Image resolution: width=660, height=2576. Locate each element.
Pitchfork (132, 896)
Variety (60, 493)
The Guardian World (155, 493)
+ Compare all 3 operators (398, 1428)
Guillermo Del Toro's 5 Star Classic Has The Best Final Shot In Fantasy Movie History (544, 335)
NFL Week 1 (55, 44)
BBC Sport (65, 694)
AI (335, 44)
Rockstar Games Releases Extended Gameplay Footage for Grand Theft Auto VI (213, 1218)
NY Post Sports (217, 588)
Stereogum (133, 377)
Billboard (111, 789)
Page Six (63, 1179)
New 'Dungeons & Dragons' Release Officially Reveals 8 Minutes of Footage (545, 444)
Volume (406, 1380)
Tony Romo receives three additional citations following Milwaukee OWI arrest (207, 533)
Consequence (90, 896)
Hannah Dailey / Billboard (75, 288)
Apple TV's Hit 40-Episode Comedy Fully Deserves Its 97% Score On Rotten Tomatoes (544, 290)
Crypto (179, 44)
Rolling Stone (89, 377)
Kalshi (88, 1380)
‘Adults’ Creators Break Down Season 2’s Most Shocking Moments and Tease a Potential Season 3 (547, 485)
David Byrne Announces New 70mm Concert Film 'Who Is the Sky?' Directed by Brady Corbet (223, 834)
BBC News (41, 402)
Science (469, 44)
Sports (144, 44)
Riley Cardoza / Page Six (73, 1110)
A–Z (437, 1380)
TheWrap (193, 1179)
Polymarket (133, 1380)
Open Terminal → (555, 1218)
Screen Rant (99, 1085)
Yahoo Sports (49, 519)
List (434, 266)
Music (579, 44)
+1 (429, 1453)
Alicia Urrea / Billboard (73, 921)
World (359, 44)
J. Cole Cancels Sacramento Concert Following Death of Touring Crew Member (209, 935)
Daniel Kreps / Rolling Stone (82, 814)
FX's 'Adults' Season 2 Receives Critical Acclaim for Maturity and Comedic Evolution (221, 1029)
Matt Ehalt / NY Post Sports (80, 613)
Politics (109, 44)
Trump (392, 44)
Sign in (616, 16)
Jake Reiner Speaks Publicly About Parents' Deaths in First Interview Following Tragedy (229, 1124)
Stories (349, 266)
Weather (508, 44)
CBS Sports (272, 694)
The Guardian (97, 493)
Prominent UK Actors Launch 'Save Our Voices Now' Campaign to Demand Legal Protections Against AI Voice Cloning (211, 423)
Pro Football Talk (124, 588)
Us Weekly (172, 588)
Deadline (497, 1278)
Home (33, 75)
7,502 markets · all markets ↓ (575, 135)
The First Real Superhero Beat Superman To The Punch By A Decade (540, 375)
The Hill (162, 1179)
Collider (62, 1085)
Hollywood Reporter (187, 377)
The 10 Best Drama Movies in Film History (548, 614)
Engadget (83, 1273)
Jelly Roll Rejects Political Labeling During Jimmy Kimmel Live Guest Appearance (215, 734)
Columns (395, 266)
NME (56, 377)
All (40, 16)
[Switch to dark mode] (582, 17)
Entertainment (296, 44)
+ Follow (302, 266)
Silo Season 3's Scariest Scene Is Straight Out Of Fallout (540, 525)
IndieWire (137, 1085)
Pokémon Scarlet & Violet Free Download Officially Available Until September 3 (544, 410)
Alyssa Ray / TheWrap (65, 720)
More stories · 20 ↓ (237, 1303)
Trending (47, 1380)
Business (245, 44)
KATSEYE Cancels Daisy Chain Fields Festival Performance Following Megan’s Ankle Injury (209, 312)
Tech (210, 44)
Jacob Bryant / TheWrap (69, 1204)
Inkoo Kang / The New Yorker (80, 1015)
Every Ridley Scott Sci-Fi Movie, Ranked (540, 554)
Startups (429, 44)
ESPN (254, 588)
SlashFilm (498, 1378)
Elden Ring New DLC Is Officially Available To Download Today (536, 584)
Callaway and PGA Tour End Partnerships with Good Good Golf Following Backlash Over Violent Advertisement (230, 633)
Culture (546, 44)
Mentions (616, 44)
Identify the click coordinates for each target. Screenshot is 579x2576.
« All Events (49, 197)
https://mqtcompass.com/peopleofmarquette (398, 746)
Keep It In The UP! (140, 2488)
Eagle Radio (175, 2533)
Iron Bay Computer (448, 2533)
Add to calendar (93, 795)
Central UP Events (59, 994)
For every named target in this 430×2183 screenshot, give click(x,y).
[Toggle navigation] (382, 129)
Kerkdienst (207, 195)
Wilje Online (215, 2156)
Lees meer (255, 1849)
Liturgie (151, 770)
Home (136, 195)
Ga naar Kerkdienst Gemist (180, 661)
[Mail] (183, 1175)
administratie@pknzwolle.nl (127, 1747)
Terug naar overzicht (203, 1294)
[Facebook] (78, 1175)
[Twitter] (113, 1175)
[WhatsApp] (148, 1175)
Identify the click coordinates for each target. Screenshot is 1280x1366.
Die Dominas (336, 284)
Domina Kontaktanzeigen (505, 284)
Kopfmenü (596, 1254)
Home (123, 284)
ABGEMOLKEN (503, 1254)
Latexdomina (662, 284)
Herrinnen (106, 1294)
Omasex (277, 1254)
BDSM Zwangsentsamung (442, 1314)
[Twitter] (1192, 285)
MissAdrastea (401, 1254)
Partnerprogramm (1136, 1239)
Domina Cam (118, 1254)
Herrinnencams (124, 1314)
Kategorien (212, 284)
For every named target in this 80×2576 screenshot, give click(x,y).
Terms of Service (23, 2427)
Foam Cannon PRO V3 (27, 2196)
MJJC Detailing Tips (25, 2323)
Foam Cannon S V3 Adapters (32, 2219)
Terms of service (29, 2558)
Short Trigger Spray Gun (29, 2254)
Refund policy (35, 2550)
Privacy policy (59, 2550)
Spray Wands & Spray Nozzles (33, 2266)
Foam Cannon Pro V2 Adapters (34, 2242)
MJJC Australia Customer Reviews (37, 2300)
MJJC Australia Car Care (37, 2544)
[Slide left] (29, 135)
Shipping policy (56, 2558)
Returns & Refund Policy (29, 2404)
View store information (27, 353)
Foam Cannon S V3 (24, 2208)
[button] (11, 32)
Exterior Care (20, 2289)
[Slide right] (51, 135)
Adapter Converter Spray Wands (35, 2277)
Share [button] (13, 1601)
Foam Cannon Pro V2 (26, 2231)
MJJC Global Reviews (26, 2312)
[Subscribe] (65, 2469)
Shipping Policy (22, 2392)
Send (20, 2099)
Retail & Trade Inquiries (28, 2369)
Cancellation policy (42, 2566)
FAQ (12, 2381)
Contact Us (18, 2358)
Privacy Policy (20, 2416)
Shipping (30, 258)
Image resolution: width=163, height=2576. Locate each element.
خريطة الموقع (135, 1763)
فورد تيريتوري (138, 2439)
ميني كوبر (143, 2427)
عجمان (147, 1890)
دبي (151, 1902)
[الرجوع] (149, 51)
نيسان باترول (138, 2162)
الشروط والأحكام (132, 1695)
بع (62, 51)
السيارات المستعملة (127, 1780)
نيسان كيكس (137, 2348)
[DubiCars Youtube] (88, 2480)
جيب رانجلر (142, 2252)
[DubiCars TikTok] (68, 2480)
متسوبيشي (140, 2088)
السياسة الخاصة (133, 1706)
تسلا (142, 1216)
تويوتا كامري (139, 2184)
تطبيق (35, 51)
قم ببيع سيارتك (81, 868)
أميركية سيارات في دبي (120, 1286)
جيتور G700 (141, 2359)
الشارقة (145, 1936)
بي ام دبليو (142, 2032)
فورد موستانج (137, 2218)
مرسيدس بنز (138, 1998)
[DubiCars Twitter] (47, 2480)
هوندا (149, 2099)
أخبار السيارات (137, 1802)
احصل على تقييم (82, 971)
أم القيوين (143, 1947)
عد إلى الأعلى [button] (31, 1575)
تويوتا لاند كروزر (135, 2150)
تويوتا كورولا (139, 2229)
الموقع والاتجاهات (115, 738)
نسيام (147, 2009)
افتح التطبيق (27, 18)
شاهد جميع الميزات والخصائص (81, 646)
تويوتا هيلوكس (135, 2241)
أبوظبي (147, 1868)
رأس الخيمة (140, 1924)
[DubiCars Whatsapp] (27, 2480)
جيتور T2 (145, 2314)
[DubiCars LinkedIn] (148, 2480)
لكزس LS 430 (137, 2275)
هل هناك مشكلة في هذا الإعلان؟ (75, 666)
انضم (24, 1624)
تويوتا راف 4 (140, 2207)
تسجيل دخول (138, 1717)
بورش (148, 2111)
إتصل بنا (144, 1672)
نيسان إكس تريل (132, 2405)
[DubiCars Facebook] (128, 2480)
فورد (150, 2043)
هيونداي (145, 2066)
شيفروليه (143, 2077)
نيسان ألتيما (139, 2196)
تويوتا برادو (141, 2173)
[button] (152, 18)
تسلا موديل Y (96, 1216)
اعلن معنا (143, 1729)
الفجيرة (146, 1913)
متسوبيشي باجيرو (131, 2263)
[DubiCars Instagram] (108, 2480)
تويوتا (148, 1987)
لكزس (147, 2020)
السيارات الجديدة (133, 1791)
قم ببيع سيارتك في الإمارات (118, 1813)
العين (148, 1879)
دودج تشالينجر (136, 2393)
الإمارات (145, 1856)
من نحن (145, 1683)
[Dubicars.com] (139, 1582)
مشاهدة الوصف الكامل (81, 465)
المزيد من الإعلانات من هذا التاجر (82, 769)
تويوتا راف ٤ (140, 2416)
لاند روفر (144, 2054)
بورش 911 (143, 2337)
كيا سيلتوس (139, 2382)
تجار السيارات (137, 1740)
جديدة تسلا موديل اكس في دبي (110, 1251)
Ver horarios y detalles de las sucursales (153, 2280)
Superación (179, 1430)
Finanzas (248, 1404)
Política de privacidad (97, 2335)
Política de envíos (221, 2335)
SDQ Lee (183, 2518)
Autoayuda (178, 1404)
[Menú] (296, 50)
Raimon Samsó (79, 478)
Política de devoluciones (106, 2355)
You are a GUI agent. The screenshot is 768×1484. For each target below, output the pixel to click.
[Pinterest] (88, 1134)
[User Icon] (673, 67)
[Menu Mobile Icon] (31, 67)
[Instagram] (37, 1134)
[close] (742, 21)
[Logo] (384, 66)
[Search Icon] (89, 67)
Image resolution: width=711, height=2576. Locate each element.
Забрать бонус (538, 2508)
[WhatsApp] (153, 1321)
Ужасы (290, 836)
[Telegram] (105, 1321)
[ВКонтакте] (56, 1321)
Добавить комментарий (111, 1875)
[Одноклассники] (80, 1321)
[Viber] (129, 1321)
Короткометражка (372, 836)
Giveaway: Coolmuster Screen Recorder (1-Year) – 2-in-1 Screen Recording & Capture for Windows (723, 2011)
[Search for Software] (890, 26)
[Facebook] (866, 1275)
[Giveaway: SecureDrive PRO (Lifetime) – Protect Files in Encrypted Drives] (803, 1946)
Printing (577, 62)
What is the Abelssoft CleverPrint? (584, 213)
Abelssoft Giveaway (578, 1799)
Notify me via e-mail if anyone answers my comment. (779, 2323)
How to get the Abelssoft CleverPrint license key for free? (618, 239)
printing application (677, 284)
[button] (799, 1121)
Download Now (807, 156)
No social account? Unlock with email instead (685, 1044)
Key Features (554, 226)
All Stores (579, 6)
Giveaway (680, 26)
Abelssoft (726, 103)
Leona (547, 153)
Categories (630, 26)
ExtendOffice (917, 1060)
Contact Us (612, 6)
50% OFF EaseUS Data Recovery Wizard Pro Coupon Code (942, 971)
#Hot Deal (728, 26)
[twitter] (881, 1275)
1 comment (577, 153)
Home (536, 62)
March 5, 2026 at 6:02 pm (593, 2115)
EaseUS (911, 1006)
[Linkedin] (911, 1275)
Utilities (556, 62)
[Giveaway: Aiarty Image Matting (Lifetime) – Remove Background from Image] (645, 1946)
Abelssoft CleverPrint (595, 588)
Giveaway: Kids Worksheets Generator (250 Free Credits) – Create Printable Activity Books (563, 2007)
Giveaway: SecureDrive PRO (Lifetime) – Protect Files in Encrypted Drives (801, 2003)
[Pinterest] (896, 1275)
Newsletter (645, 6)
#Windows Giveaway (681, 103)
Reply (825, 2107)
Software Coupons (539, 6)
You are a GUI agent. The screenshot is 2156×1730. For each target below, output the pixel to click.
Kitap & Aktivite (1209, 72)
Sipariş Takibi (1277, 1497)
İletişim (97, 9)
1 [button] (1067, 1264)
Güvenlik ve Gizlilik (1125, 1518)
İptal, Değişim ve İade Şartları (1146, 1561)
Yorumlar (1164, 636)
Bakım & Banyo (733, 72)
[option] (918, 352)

TASK DIRECTIONS. Copy out precisely the lines from the line with "الموقع والاتجاهات (115, 738)" to the line with "إتصل بنا (144, 1672)" in the material above, including those two lines and omitting all the rest.

COMPLETED TASK.
الموقع والاتجاهات (115, 738)
نسيام (147, 2009)
افتح التطبيق (27, 18)
شاهد جميع الميزات والخصائص (81, 646)
تويوتا هيلوكس (135, 2241)
أبوظبي (147, 1868)
رأس الخيمة (140, 1924)
[DubiCars Whatsapp] (27, 2480)
جيتور T2 (145, 2314)
[DubiCars LinkedIn] (148, 2480)
لكزس LS 430 (137, 2275)
هل هناك مشكلة في هذا الإعلان؟ (75, 666)
انضم (24, 1624)
تويوتا راف 4 (140, 2207)
تسجيل دخول (138, 1717)
بورش (148, 2111)
إتصل بنا (144, 1672)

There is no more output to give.